Due to the injuries Jenny sustained, she could possibly claim compensation through negligence. It could be argued that in fact both Northwood County Council and the NHS trust could be liable in failing to prevent the negligence that occurred, in this instance the attack from Sophie’s dad. To enable a person to be liable for negligence, they must; owe the defendant a duty of care, they must have breached that duty, and lastly the damaged cause by that person must not be too remote.

Firstly in the case of Donoghue v Stevenson[2], Lord Atkin established that you owe a duty of care towards your neighbours.
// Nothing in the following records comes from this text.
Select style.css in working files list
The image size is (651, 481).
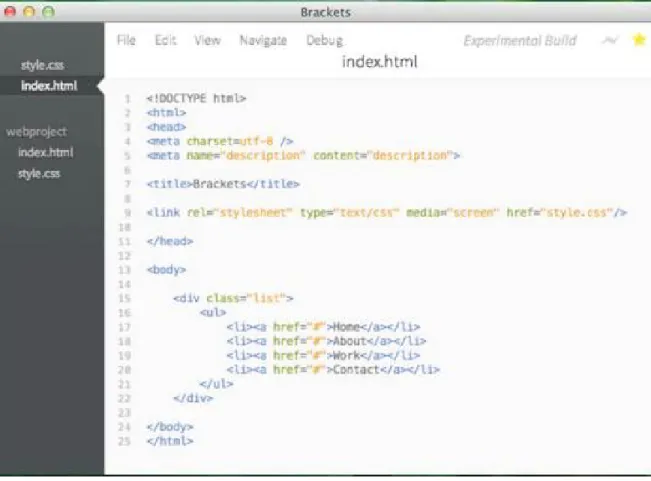coord(42,65)
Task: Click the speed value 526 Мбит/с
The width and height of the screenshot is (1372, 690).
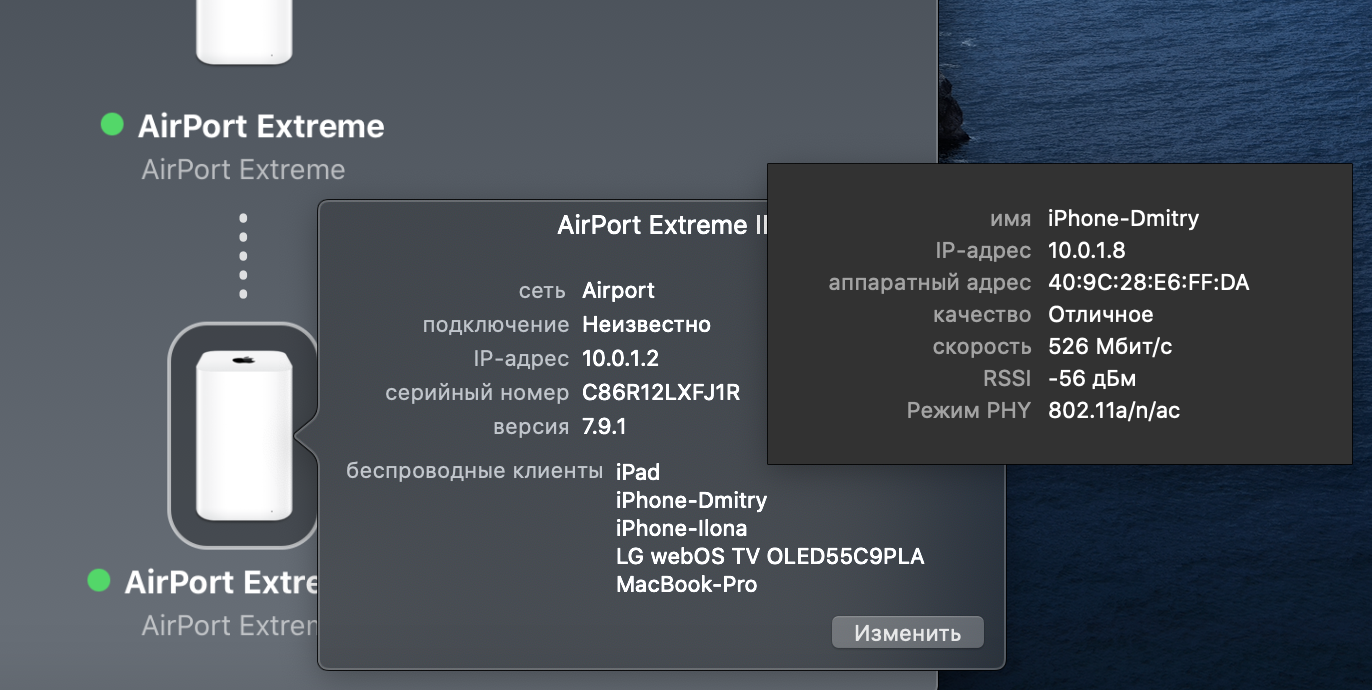Action: tap(1110, 347)
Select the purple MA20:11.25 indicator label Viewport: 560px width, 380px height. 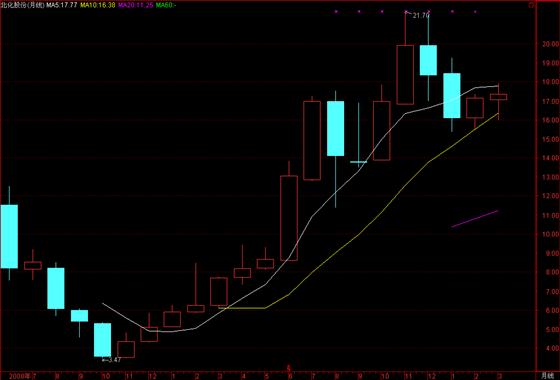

However it was questioned, who was deemed as a ‘neighbour’? Lord Atkin replied;

“the answer seems to be persons who are so closely and directly affected by my act that I ought to reasonably have them in contemplation as being so affected when I am directing my mind to the acts or omissions which are called in question.”

In affect if the principle was Donoghue v Stevenson was to be taken alone then yes both Northwood County Council and the NHS trust would be liable, because Sophie is both of their neighbours and as she is an employee they owe her a duty of care. Although the case of Donoghue v Stevenson alone is merely not enough, the principle towards duty of care was furthered in the care of Caparo Industries Plc v Dickman[3]. It was stated that in order for there to be a duty owed there must have been; foresight, proximity, and imposing it must be fair just and reasonable.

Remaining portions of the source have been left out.